IDT design is often heavily influenced by the specifications of the digital camera system. At the other end of the IDT’s internal pipeline, all other IDT elements being designed, the magnitude of the matrixed, clipped, white-balanced, linearized RGB values for a captured 18% spectrally neutral reflector will decide the value of the final overall RGB exposure scalar. The design of the remaining IDT processes (clipping, minimization of color analysis error and neutral chromaticity difference compensation) all involve engineering decisions and, possibly, proprietary design techniques.
Minimization of Color Analysis Error
The color analysis matrix is derived through linear regression of two sets of colorimetric values: the camera’s linearized, white-balanced RGB values for test stimuli and the expected RGB values of the RICD for the same stimuli. Training spectra selection must balance selection of pure spectral colors with the spectra of real world objects, and of objects measured in isolation vs. objects measured in situ. Simple repetition of colors in the data set is probably the most straightforward way to weight the results, and this technique is sometimes used to boost the priority of neutrals and other important colors, however methods vary based on context and philosophy.
Neutral Chromaticity Difference Compensation
Two engineering approaches are described to go about creating an IDT that compensates for scene-adopted white chromaticity differing from ACES
- Chromatically adapting the training colors from the scene adopted white chromaticity to the ACES adopted neutral chromaticity, producing aim colors for the error minimization that have a similar appearance relative to the ACES adopted neutrals the training colors have relative to the scene adopted neutral.

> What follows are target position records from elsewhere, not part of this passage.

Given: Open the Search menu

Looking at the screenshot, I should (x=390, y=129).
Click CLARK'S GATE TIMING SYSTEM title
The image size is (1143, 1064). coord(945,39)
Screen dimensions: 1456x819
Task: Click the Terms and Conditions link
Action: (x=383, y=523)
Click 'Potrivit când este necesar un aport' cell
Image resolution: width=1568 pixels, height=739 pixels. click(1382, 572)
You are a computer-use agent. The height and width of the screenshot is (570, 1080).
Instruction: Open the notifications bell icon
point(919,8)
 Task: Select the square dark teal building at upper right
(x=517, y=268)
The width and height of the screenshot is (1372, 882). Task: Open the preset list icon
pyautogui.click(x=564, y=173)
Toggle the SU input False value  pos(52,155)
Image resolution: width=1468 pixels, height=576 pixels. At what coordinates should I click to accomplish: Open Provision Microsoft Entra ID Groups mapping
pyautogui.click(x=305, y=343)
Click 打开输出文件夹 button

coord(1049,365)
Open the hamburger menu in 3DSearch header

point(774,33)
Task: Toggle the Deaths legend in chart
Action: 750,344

- Illuminate the training spectral reflectances by a source that is spectrally similar to CIE Standard Illuminant D60 rather than the actual scene illumination source. This approach produces aim colors for the error minimization that attempt to emulate the capture of the scene under CIE Standard Illuminant D60.
Alternative Design
An alternative procedure utilizes captured images of test charts under an illumination source to create an IDT. The method has been largely used to calibrate camera systems in practice. However, it is highly discouraged in any sort of uncontrolled environments, as it is highly susceptible to contamination of the captured test chart data. It also limits the training
spectra used to those that can be produced using the test chart.